Qui était Kaji Maki, le père du sudoku ?

Divertissement

Kumazaki Takashi [Profil]

C’est au Japon qu’a d’abord été popularisé le sudoku, grâce à Kaji Maki. À sa mort en août 2021, de nombreuses personnes au Japon et à l’étranger ont adressé des messages de condoléances. Parmi les personnes qui furent les plus proches de lui, il y a le président de l’Association japonaise de sudoku, qui a vécu de l’intérieur le boom de ce jeu et qui nous raconte ce personnage qu’était Kaji Maki.

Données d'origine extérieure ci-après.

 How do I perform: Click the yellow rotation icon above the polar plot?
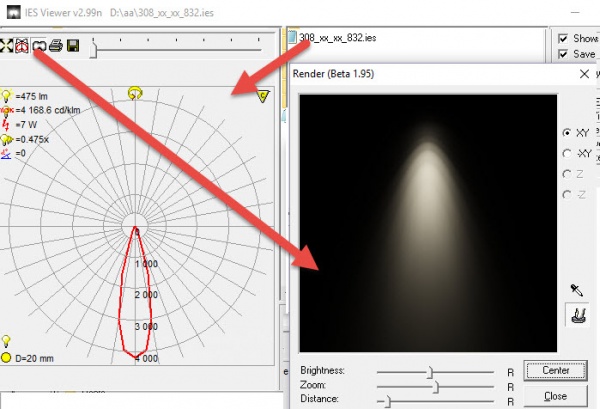pyautogui.click(x=135, y=93)
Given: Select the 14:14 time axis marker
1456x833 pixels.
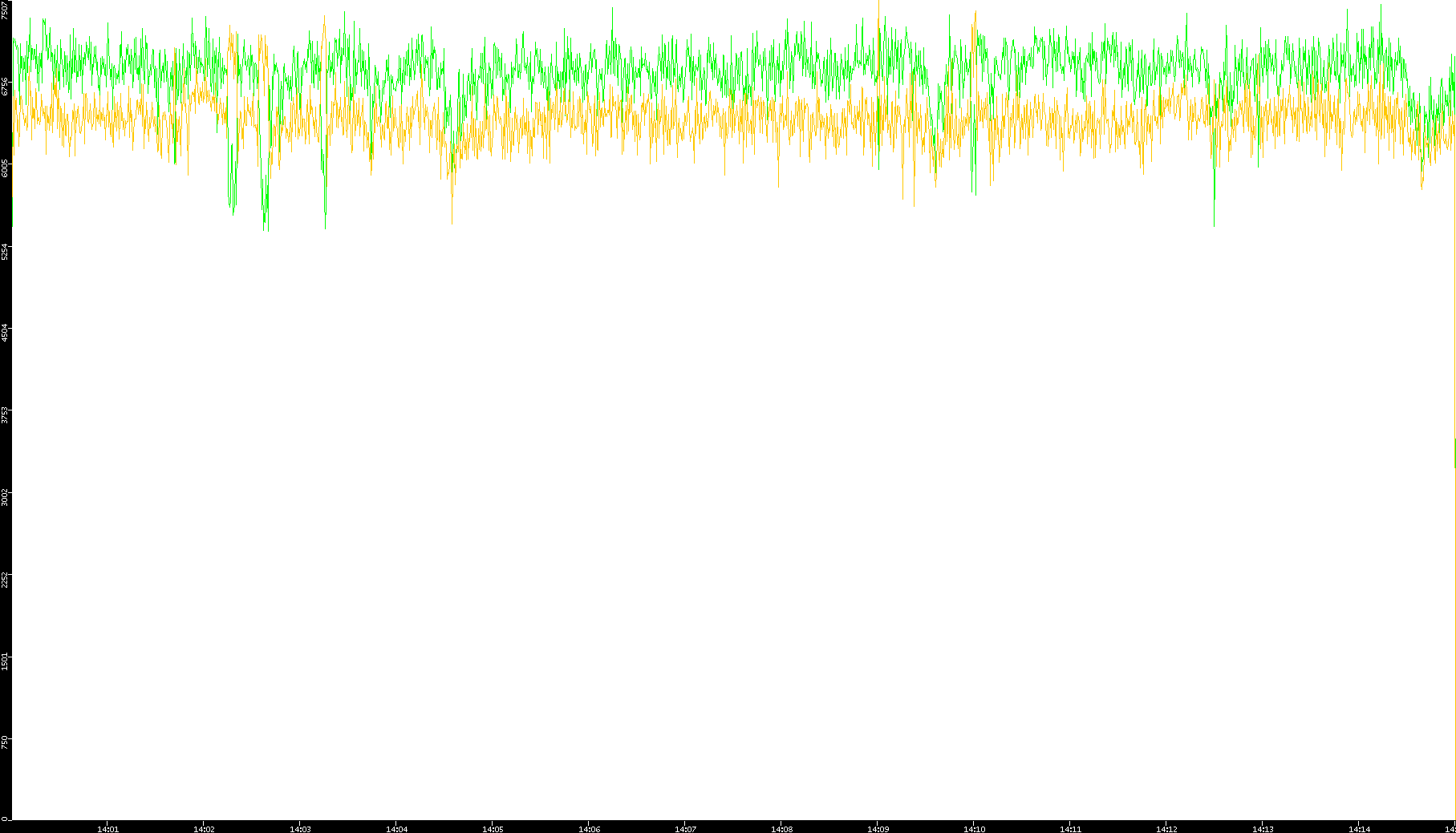Looking at the screenshot, I should click(1359, 829).
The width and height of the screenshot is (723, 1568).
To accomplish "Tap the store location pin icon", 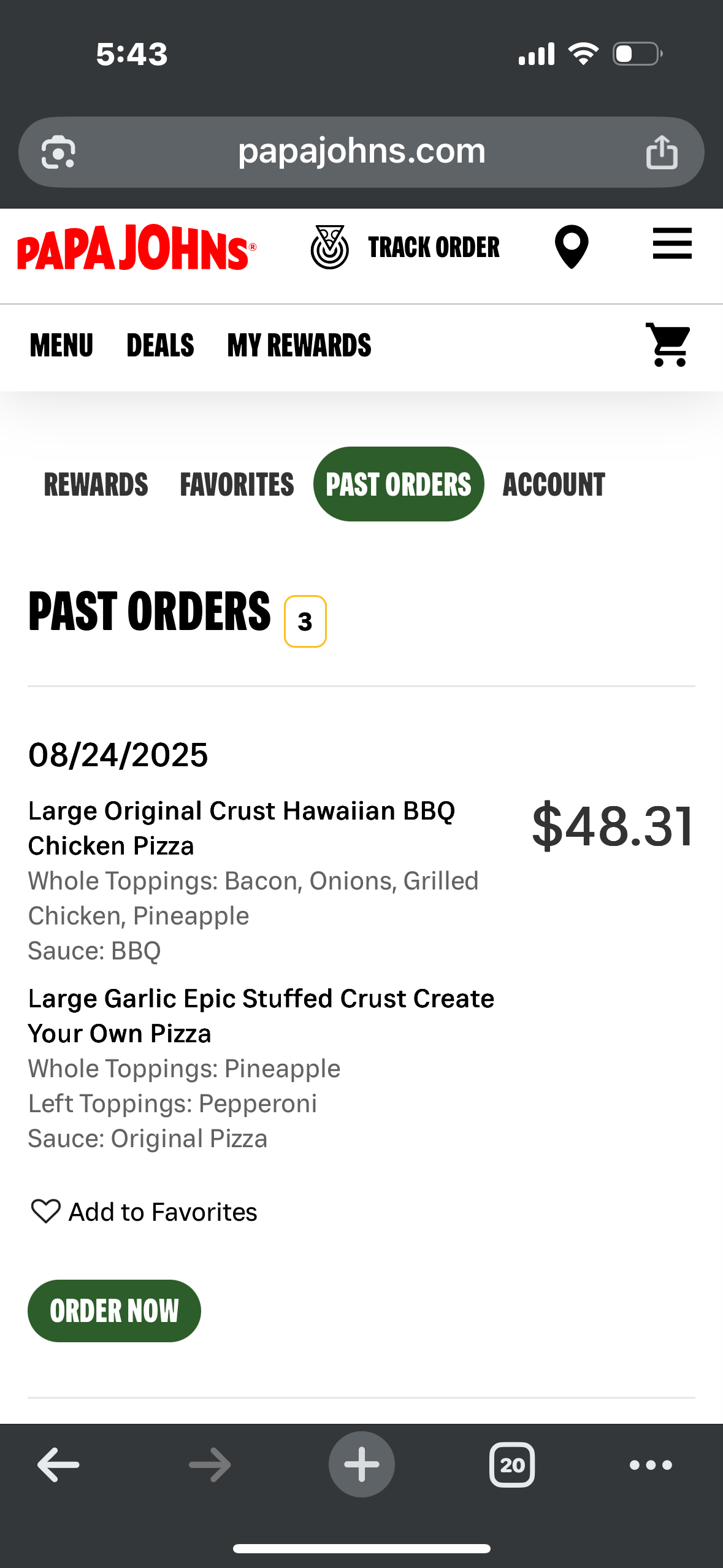I will pos(571,247).
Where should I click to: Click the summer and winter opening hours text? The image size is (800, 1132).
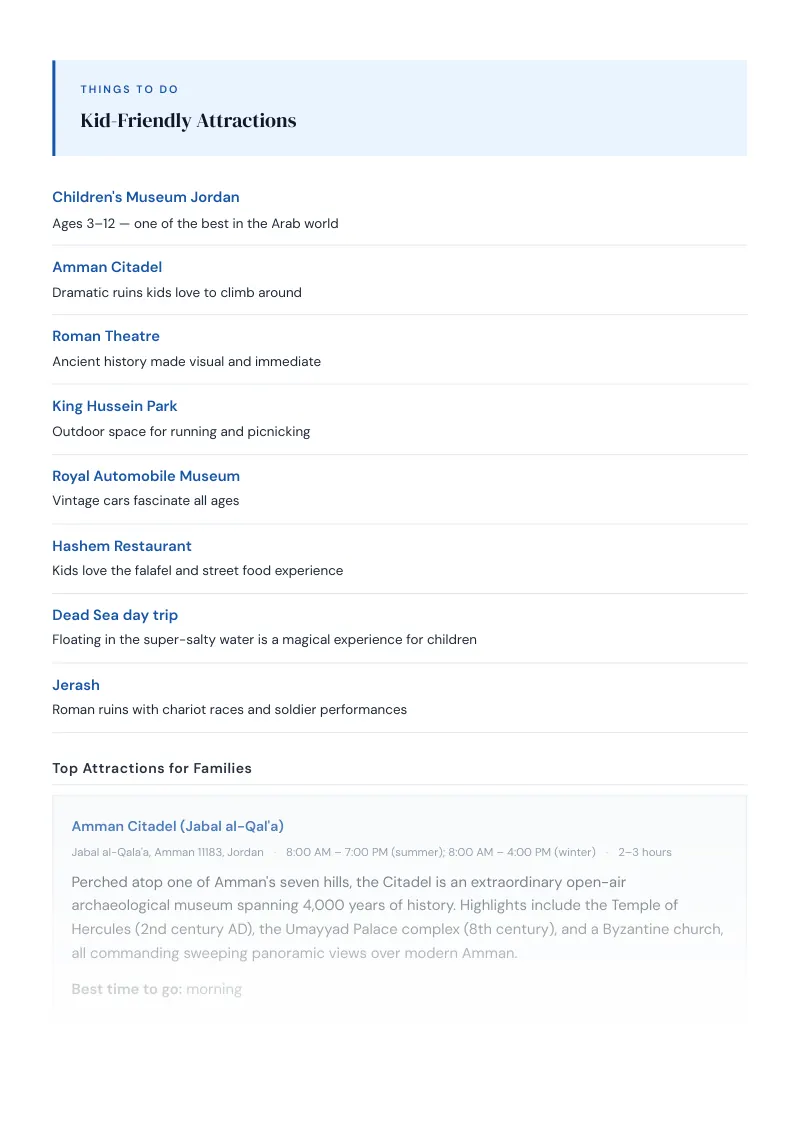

Gotô Yoshibumi GOTŌ Yoshibumi

Président de l’association japonaise de sudoku. Né à Tokyo en 1951. Il rejoint la société de production de puzzles Nikoli en 1999. En 2005, il commence à voyager en Europe, en Amérique et en Asie pour promouvoir le sudoku, en organisant des événements et des conférences. En 2011, il devient vice-président de Nikoli. En 2015, il fonde l’Association japonaise de sudoku. Prend sa retraite de Nikoli en 2017. Il organise les premiers tests officiels d’aptitude au sudoku à Ôtsuchi (préfecture d’Iwate). En 2018, il devient président de l’Association japonaise de sudoku et organise des cours et des événements de sudoku dans tout le Japon.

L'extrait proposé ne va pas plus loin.